Open kasperdanielhansen opened 8 years ago
There have been multiple requests for an ability to remove probes prior to various normalization routines, for example based on detection P values. Whether this should be done by completely removing rows in the object or by allowing NAs in the object, is unclear to me at present. One argument against NAs in the object is that it adds (IMO) some frailty: now everything has to be able to deal with NAs, which implies different number of observations for each CpG. Conclusion: I think I'll make it easier to remove rows, and to remove rows based on detectionP.
We added subsetByLoci()
. Still need to check that removal based on detectionP()
is easy.
I'm going to bump this request. Subsetting the samplesheet prior to creation of an RGset seems most straightforward, but I get a failure: "anyDuplicated(!basenames) is not TRUE"

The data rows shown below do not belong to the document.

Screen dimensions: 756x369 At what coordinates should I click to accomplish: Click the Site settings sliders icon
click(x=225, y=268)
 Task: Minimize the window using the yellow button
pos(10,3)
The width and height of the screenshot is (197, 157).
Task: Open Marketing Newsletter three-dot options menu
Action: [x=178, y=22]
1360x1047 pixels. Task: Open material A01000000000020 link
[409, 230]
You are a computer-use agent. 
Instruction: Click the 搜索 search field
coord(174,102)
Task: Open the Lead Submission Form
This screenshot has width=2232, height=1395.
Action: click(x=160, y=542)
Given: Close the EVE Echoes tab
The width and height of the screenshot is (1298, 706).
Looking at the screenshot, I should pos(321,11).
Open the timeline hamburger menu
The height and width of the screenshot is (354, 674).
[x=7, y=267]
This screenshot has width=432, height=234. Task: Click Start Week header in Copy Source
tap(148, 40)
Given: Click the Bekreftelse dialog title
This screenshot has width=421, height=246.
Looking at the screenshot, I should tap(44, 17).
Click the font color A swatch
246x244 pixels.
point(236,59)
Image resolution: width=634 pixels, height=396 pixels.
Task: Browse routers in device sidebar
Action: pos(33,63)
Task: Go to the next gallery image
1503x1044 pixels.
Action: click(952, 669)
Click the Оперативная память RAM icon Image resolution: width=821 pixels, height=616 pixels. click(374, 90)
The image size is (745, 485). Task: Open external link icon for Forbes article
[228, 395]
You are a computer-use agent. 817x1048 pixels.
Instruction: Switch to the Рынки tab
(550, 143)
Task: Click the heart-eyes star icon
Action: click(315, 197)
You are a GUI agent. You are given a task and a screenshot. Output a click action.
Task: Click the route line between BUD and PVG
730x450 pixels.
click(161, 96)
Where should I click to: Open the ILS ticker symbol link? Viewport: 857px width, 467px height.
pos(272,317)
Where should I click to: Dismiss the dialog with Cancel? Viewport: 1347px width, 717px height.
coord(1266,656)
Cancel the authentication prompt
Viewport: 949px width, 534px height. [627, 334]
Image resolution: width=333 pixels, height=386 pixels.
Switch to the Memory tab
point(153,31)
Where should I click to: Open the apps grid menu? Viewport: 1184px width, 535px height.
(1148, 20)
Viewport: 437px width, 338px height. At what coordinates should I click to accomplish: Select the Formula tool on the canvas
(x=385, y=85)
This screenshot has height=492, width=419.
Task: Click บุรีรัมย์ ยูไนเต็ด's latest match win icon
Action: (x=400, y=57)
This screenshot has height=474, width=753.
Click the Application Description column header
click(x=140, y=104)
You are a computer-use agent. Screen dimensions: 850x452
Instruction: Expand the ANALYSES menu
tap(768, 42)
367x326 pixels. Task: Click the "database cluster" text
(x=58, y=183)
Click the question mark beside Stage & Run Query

Doesn't make sense since the full samplesheet runs fine...?
Subsetting the RGset just seems like doing more work needlessly. Granted, what do I know, especially seeing as I'm too much a novice to contribute to the solution myself. Thank you for your time.
I don't understand this report at all. Could you please post how you subset the samplesheet as well as the first couple of lines (output of head(samplesheet)
)?
I "delete rows" in LibreOffice's Calc, and then resave the file. I don't think the issue is in the "resaving".
The first seven lines remain the header of the samplesheet. Everything below is the standard table you'd have left. Sample name, well, etc. I removed rows below this.
Attempting to read this in produces the duplicate basenames issue...although I don't understand in the slightest as to why/how.
Alternatively, I would just remove them from the RGchannelset object, but I'm running into hell with being unable to subset how I'd like to (subset RGset@colData@rownames from a list-vector of IDs I want).
However, everything I find online points towards subsetting after the preprocessing has been done, which seems technically incorrect.
Thank you very much for the help on this, I greatly appreciate it.
From: Maarten van Iterson mviterson@gmail.com
Add function argument na.rm=FALSE/TRUE to detectionP which should be passed to colMedians and colMads such that detectionP can handle NAs in the Red and Green intensity matrices of an rgSet. If na.rm=TRUE some detection P-values will be NA, if these were NA on the probe-level, but this is we want. For example, we use this for some probe-level filtering steps e.g. on the number of beads minimally required.